Wir haben sogar positive Statements aus katholischen Kreisen erhalten, zum Beispiel von einer Gruppe aus den Vereinigten Staaten, die sich ,Dignity' nennt, und die für das Tolerieren der menschlichen Sexualität in all ihren Erscheinungsformen kämpft. In vielen Staaten sind den gesetzgeberischen Instanzen Gesetzesentwürfe vorgelegt worden, die auf homosexuelle Ehen nach dem bei uns erprobten Modell abzielen."

"Merkwürdig, sehr merkwürdig. Ausgerechnet die Lateinamerikaner mit ihrem typischen <Machismo>, ihrem Männlichkeitswahn, sind jetzt die Avantgarde bei der Verteidigung der homosexuellen Minorität... Und das in einem so tropischen Land wie diesem, voller schöner Frauen..."

"Noch einmal: Wir ermutigen die Homosexualität nicht, genausowenig wie wir zum Genuß von Marihuana raten.

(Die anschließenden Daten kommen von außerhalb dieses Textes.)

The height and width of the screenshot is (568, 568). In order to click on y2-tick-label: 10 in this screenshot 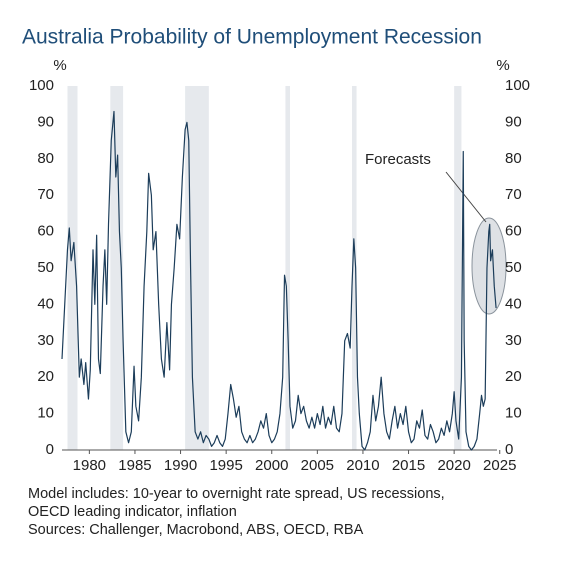, I will do `click(514, 414)`.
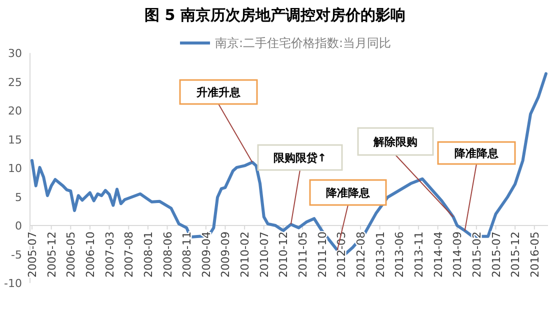 This screenshot has height=326, width=550. What do you see at coordinates (516, 255) in the screenshot?
I see `x-tick-label: 2015-12` at bounding box center [516, 255].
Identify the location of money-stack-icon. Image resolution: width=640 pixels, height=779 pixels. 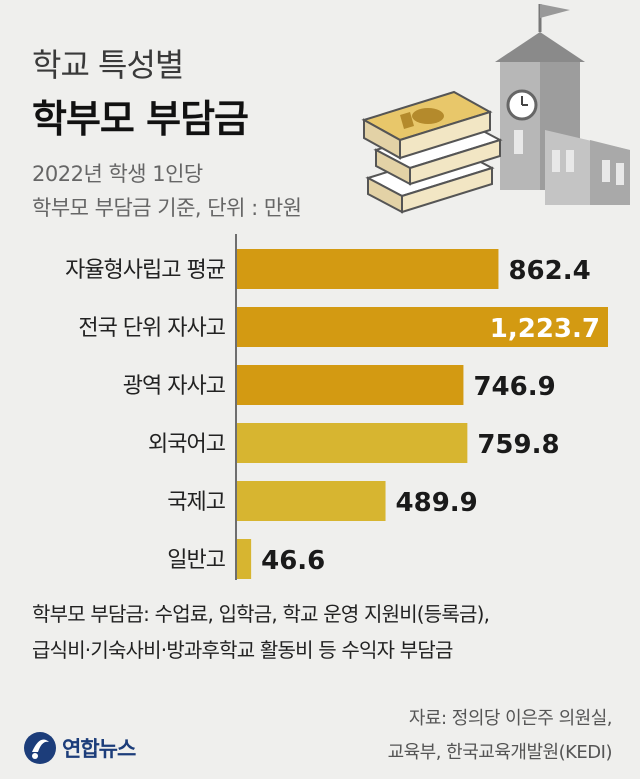
(432, 152).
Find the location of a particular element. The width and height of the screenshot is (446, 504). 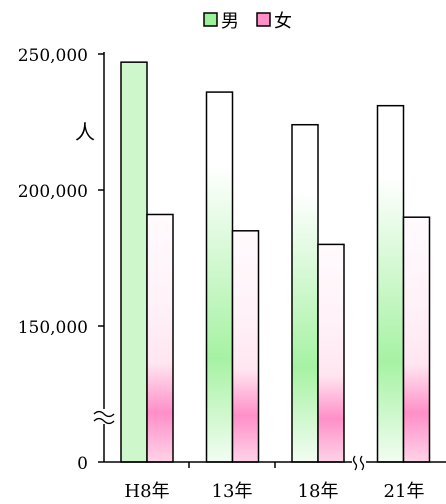

x-category-label: 21年 is located at coordinates (404, 492).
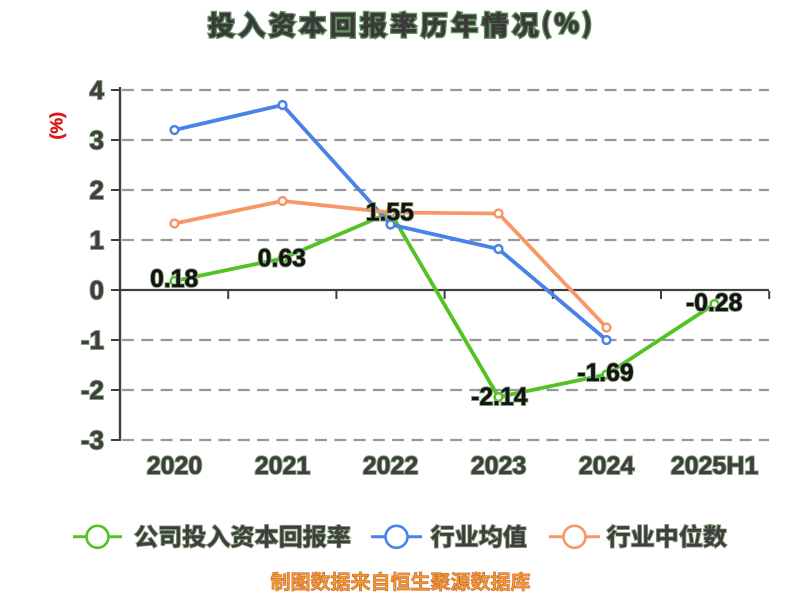  What do you see at coordinates (92, 390) in the screenshot?
I see `svg-text: -2` at bounding box center [92, 390].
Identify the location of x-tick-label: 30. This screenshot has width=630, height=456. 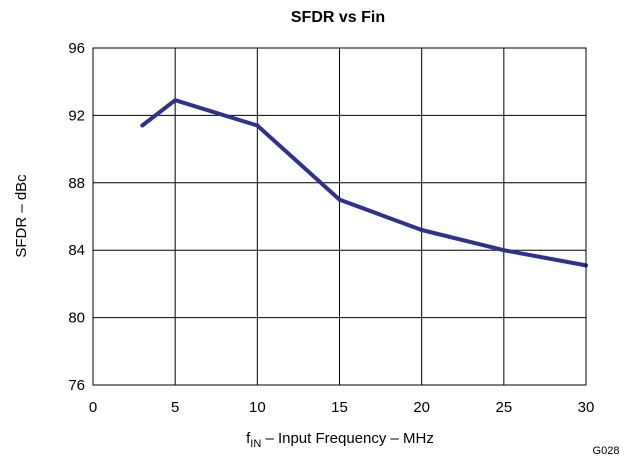
(586, 408).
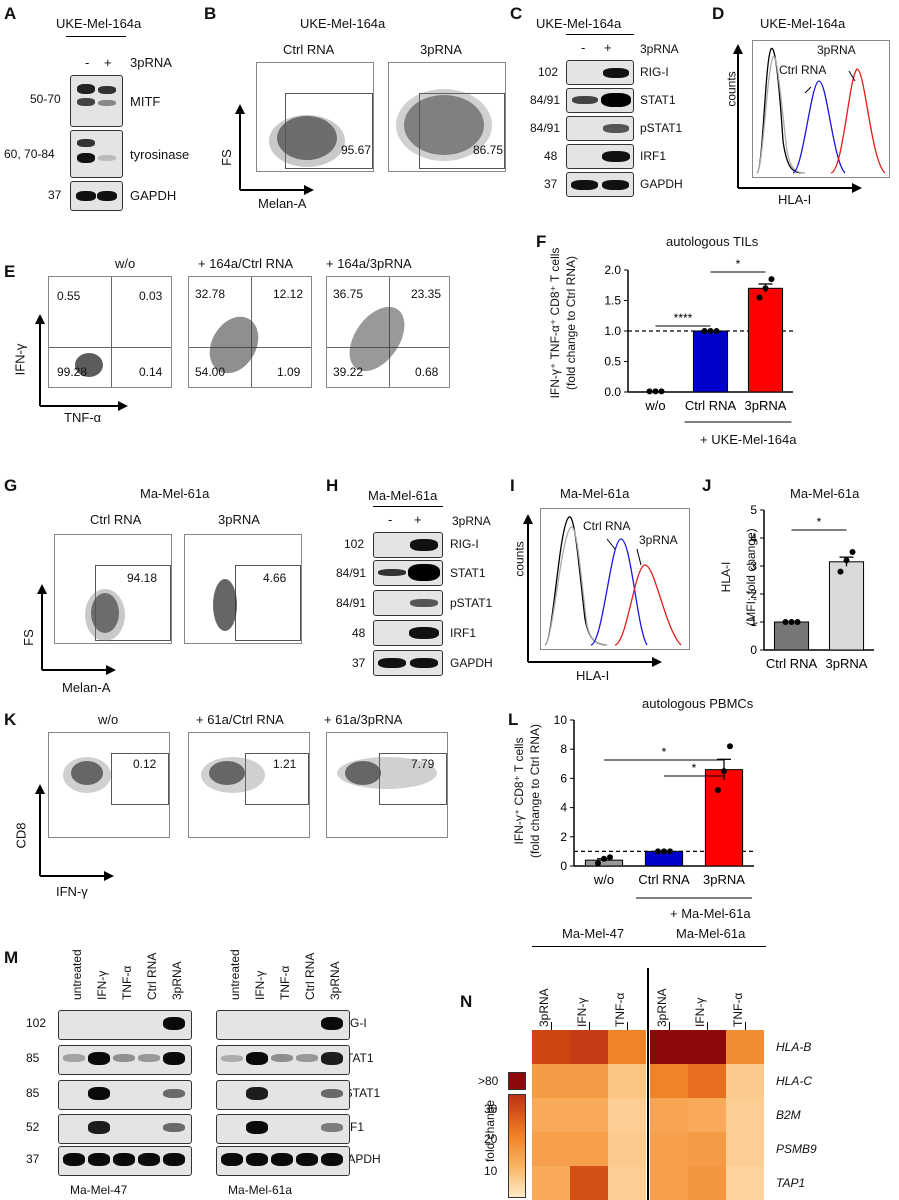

Wir geben eine sehr ernsthafte und verantwortungs­bewußte Sexualerziehung, die dem jeweiligen intellektuellen Entwicklungsstand des Kindes oder Schulers angemessen ist. Wir informieren die Gemeinschaft auch über die sexuellen Minoritäten. Wir wollen nicht, daß dieser Verhaltenstypus weiter zunimmt, sondern das einzige, was wir wollen, ist, daß Homosexualität nicht länger ein Stigma ist und Anlaß für Depression und Unsicherheit für viele Menschen. Jeder soll auf seine Art lieben dürfen, ohne andere zu belästigen. Wir bestrafen aber sexuelle Handlungen, seien sie hetero- oder homo-sexuell, mit Minderjährigen und erst recht geschlechtliche Handlungen, die mit psychischen oder physischen Mitteln erzwungen sind. Wir wenden uns dagegen, daß sexuelle Propaganda betrieben wird und daß Leute irgendwie verführt werden. Das erscheint uns schrecklich."

"Die Kirche des Landes betrachtet übrigens diese Reformen mit ziemlichem Wohlwollen", fügte einer meiner Mitarbeiter hinzu. "Und seltsamerweise werden mehr homosexuelle Ehen unter Frauen als zwischen Männern geschlossen. Oder, mit anderen Worten: weitaus mehr Lesbierinnen sind nach den neuen Gesetzen untereinander Ehen eingegangen als Männer."

"Mein Gott, wie pervers!" meinte die distinguierte Dame aus Spanien und fragte ihren Mann: "Es ist so heiß hier, können wir nicht gehen?"